> **Work to be completed**:
Whenever a line in the entries below contains "logo", copy that line.

━━ Supplied material ━━

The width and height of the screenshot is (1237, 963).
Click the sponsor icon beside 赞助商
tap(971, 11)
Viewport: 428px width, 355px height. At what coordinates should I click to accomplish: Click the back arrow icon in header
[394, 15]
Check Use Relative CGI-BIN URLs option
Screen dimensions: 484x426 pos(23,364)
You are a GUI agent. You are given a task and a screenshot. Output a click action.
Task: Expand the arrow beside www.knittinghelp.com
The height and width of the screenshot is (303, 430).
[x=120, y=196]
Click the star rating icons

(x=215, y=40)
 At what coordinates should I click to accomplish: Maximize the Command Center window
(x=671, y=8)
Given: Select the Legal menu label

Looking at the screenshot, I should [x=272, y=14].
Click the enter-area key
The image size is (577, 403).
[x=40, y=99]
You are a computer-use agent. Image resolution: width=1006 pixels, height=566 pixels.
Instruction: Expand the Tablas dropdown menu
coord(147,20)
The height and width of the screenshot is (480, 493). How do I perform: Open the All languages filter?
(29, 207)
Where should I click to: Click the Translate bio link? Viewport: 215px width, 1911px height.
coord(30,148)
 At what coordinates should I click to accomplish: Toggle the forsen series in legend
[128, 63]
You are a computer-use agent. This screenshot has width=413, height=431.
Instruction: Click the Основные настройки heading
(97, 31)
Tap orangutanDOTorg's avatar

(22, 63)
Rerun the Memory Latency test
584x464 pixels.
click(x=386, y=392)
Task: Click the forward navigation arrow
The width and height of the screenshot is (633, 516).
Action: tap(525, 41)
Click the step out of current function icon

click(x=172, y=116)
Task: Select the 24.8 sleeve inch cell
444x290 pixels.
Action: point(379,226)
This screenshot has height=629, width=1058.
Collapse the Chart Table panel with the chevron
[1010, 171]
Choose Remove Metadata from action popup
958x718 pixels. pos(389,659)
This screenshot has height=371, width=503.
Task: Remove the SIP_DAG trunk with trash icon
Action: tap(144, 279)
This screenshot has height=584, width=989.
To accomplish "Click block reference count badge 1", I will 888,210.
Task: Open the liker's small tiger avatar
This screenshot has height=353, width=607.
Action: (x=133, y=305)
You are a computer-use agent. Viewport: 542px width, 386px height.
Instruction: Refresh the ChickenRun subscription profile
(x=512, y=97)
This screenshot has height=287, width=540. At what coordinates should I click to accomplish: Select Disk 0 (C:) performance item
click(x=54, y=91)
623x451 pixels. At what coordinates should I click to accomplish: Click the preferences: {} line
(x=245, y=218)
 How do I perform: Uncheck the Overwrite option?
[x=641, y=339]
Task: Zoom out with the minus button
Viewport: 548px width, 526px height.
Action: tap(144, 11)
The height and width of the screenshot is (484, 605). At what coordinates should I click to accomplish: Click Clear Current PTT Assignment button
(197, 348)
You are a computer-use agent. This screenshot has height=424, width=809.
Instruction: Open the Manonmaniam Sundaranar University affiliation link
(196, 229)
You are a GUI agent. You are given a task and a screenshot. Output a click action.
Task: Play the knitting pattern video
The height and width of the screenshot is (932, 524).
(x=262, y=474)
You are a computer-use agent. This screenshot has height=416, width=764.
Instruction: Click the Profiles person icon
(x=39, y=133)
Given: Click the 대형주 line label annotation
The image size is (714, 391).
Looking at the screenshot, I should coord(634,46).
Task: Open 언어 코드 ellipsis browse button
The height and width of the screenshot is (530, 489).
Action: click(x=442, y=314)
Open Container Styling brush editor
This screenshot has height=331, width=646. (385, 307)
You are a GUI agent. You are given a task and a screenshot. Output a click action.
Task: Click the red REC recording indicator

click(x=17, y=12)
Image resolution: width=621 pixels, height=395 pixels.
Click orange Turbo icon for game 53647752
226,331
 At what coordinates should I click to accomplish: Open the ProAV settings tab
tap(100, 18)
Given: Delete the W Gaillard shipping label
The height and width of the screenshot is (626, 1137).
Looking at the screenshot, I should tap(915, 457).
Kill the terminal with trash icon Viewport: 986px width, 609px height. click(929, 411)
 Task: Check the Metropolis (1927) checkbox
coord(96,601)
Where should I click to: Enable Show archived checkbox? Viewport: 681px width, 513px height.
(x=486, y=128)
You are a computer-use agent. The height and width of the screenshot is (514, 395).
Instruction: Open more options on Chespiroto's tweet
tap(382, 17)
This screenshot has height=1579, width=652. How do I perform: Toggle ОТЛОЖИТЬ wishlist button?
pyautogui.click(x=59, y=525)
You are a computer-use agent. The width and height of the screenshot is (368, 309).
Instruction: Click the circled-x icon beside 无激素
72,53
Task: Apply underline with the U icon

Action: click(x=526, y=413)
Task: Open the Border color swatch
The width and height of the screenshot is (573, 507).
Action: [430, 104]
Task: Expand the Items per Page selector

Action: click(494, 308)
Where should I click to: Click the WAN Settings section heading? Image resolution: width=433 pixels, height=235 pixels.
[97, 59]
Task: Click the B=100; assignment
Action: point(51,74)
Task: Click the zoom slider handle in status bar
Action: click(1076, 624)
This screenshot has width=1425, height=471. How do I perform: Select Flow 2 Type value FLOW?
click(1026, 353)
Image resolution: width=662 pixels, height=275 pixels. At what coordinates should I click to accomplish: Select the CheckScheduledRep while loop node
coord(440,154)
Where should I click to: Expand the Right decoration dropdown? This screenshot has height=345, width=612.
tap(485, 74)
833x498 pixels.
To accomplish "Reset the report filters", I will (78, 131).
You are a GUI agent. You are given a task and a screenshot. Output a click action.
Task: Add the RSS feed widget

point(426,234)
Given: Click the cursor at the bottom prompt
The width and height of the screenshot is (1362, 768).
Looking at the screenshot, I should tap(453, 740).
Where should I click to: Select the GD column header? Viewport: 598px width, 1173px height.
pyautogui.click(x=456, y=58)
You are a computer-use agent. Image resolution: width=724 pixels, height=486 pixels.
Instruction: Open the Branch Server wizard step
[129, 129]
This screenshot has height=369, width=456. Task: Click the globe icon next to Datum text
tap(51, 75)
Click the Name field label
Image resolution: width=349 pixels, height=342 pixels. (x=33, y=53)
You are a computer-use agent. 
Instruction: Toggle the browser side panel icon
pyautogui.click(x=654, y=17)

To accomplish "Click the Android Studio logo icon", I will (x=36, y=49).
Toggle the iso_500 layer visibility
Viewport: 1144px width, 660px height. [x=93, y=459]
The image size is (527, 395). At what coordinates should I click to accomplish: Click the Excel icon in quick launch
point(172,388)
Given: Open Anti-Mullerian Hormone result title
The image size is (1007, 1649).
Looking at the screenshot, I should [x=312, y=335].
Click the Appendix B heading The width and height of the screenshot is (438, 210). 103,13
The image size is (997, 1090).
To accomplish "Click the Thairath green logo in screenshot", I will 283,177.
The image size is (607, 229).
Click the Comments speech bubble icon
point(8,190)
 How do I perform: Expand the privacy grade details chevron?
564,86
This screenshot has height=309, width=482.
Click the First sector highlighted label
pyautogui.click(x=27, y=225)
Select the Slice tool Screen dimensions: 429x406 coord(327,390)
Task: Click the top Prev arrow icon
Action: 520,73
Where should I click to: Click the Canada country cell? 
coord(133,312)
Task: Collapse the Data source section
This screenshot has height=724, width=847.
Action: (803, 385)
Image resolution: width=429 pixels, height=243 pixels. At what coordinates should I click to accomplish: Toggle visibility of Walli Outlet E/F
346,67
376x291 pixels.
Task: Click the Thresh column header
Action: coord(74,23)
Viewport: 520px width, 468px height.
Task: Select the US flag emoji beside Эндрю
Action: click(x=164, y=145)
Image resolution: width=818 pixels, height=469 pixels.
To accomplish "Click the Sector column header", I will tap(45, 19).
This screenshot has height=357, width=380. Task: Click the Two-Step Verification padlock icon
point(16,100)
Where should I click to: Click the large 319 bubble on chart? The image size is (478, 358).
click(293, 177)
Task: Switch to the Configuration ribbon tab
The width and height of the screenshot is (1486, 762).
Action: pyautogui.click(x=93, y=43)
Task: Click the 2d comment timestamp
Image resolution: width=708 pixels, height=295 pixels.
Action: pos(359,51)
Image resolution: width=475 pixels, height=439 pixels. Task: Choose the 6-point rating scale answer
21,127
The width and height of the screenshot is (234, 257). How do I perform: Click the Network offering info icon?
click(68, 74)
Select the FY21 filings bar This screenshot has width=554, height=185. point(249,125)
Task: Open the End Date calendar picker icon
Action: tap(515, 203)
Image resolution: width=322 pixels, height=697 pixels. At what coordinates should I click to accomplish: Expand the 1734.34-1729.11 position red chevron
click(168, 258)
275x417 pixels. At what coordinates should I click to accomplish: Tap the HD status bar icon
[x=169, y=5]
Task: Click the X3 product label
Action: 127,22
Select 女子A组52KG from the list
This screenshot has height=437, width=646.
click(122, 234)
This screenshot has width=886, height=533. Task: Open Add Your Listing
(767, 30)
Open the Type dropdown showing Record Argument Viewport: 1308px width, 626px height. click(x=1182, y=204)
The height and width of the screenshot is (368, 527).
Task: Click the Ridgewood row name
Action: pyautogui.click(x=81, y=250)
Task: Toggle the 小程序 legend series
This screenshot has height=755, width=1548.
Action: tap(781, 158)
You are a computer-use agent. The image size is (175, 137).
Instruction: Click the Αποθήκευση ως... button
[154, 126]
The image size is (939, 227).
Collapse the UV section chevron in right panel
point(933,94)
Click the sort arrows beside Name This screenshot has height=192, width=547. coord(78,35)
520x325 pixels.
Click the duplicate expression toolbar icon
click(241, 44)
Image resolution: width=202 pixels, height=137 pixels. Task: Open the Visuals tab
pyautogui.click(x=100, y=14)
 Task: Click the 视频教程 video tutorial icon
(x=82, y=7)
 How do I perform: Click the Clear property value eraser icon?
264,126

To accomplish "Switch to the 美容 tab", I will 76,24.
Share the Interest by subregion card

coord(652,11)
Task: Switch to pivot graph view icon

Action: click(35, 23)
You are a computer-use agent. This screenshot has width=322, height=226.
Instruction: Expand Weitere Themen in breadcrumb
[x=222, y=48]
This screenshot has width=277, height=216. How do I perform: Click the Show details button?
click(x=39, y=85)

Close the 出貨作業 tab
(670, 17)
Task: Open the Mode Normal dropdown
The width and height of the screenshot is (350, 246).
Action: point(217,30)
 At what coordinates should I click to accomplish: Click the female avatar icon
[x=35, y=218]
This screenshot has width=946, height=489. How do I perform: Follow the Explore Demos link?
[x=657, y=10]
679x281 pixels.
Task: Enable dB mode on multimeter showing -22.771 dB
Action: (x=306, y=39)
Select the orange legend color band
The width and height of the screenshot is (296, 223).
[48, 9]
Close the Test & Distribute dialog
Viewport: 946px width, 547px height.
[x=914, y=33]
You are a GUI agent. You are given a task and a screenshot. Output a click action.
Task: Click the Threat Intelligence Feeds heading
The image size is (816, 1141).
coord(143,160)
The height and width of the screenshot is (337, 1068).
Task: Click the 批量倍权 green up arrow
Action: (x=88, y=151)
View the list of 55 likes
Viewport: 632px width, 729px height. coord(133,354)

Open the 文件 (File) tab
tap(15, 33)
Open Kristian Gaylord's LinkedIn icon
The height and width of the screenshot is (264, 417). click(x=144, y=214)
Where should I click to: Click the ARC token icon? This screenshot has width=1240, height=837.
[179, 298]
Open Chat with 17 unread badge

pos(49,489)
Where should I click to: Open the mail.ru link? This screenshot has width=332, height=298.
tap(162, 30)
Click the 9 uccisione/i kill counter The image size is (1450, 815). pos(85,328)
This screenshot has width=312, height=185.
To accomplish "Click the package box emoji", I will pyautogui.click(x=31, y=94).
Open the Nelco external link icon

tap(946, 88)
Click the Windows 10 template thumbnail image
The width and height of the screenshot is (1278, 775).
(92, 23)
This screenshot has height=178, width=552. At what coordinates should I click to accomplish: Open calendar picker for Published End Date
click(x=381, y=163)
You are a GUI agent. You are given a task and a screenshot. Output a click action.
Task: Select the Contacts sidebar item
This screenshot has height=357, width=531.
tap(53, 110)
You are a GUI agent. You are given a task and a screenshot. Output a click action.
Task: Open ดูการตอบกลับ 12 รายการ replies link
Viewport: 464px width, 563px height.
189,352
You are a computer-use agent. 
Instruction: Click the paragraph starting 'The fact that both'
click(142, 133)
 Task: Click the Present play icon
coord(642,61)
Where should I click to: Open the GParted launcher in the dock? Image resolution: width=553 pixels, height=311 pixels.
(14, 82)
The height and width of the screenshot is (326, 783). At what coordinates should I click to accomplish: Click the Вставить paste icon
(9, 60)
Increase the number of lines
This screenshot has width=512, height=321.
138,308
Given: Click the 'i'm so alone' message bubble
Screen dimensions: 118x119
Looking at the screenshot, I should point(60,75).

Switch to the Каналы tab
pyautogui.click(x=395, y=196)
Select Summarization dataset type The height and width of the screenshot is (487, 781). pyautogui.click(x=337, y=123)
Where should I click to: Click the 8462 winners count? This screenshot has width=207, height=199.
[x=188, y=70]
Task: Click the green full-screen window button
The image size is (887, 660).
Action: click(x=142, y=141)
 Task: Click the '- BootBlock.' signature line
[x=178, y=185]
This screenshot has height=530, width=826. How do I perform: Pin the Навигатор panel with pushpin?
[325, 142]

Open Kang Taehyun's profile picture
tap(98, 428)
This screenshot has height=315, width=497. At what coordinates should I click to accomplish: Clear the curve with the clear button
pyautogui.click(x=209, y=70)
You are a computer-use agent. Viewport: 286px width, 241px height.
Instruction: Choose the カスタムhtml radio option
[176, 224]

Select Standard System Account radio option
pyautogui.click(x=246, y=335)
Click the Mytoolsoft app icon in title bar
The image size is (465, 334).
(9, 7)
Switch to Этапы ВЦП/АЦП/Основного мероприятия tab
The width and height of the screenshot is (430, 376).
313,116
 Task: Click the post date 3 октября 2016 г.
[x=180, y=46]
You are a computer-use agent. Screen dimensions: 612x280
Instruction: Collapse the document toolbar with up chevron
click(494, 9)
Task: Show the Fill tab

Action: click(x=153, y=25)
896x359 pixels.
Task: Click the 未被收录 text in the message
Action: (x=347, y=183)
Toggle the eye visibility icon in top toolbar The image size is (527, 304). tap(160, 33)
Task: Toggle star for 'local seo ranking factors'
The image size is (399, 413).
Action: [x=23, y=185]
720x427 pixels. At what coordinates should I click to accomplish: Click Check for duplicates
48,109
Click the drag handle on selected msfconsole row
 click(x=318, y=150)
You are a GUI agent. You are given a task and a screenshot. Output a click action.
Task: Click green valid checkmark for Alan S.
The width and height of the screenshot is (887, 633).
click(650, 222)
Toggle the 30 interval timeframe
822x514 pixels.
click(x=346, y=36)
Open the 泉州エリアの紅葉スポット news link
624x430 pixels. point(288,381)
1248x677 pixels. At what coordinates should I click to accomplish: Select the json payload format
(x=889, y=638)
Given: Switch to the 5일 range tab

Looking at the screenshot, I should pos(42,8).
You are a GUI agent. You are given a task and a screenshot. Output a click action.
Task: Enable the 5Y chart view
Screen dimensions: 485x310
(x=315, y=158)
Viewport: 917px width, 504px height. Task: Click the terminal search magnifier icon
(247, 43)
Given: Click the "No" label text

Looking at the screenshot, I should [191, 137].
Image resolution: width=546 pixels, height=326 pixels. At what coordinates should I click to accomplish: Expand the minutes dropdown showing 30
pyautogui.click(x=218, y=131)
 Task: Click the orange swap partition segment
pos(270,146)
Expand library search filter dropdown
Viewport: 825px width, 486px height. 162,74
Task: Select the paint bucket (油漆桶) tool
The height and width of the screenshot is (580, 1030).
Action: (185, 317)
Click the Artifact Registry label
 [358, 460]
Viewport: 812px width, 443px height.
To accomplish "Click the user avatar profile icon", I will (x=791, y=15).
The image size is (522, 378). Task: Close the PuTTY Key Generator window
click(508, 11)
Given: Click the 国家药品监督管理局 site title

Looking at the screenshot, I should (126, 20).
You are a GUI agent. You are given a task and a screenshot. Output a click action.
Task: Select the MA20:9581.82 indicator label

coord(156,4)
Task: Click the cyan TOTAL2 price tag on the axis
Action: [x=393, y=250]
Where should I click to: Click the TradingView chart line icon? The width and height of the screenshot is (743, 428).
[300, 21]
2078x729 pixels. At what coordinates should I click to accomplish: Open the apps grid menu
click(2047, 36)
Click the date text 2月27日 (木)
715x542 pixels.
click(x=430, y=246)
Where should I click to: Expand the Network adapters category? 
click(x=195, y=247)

━━━

> **Result of this task**:
To accomplish "Click the Android Studio logo icon", I will (x=36, y=49).
To accomplish "Click the Thairath green logo in screenshot", I will 283,177.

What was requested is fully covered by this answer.